I'm trying to rewrite the CUDA cache memory allocator

raining_day513 · April 24, 2023, 3:05pm

Hi, I’m trying to temporarily disable the pre-allocation of CUDA GPU memory to investigate the CUDA GPU memory usage of some experiments with my model. To be clear,

I want to make sure that GPU is allocated as late as possible, so I can read the correct and exact memory usage of each layer of my model. (I understood that cudaMalloc is an expensive operation, but that’s fine in my case!)
I want to release the GPU memory as soon as possible. From my current understanding, this has been done decently in the current code base. I just simply mentioned it here.
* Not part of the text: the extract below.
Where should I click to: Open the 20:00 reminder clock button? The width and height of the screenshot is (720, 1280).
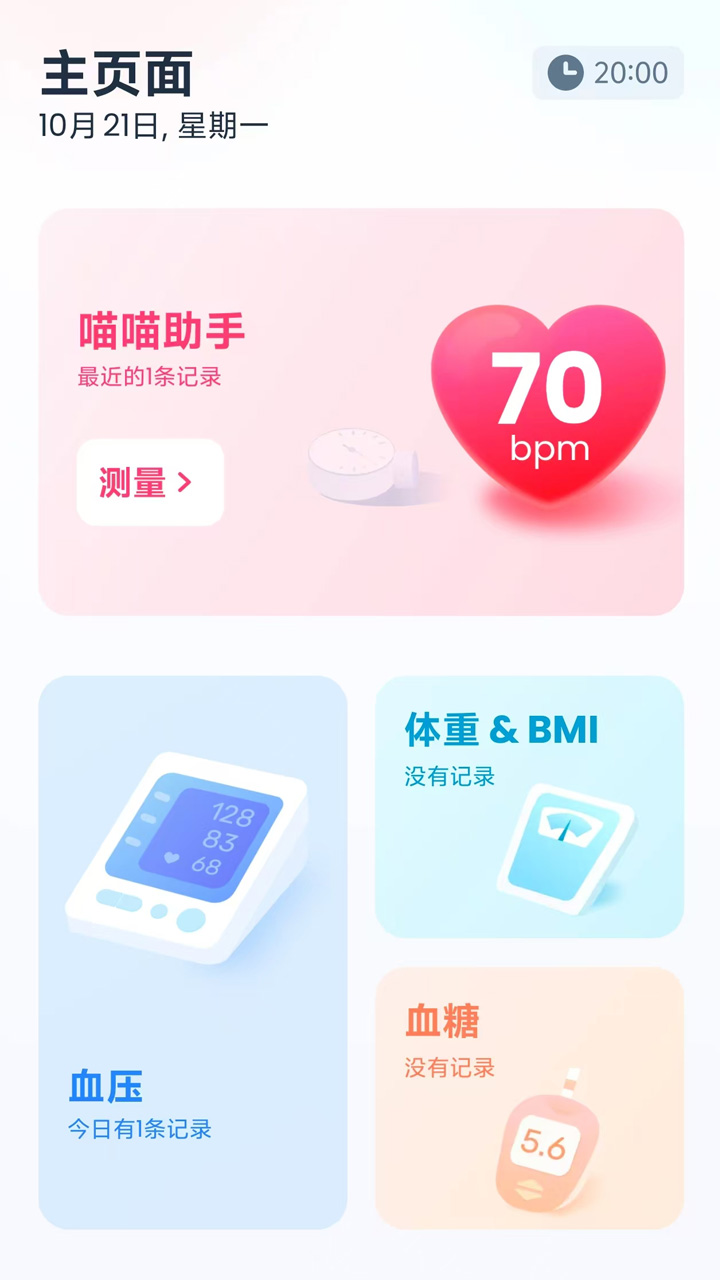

From my current understanding, I will need to investigate cudaMalloc, and the pre-allocation is controlled by the cache memory allocator as mentioned by my title.

Am I on the right track this way trying to understand the source of CUDAMallocAsyncAllocator? It will help me a lot if someone did this before and could share it with me. Or you might point out what’s the problem with this track and point me to another recommended one. Thanks!
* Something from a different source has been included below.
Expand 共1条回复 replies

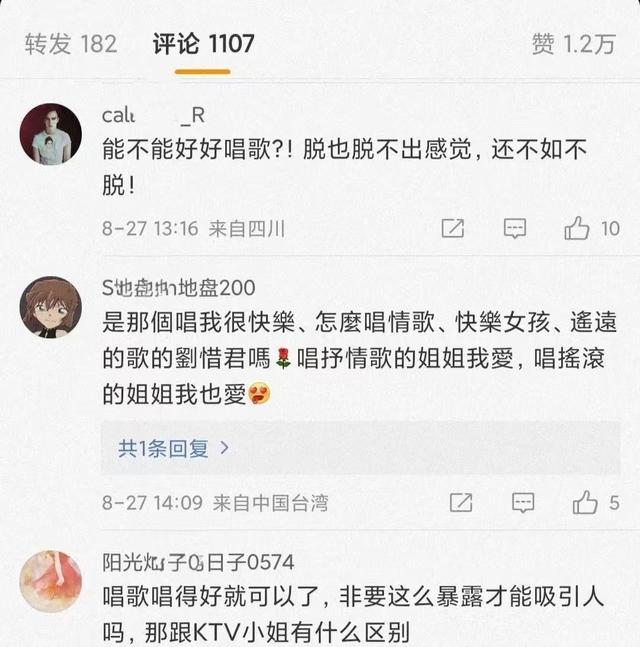click(174, 448)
ptrblck · April 24, 2023, 4:33pm

You can disable the caching allocator via export PYTORCH_NO_CUDA_MEMORY_CACHING=1 which will then use cudaMalloc/Free calls without reusing any memory.

raining_day513 · April 24, 2023, 4:52pm

Hi, ptrblck, thanks for your advice! I will try it for sure!

Before I found your answer I was thinking about using both:

torch.cuda.max_memory_reserved
torch.cuda.reset_peak_memory_stats

in the register_forward_hook of nested nn.Module to measure the CUDA GPU memory of each layer of my model as if the CUDA caching mechanism of PyTorch is not enabled. (In detail: I was thinking about subtracting the value returned by the first API from the GPU memory usage including caches.) Do you think this a good idea? Thanks for your kindness (and I probably used the wrong tag, let me fix it now!)

ptrblck · April 24, 2023, 7:23pm

Instead of checking the reserved memory (which includes the cache) and subtracting the reported memory by nvidia-smi I would just use torch.cuda.memory_allocated which will return the used and allocated memory only.

ChineseBest · April 25, 2023, 2:27pm

I agree, memory_allocated will be a better idea. I think raining_day513 is in the right track.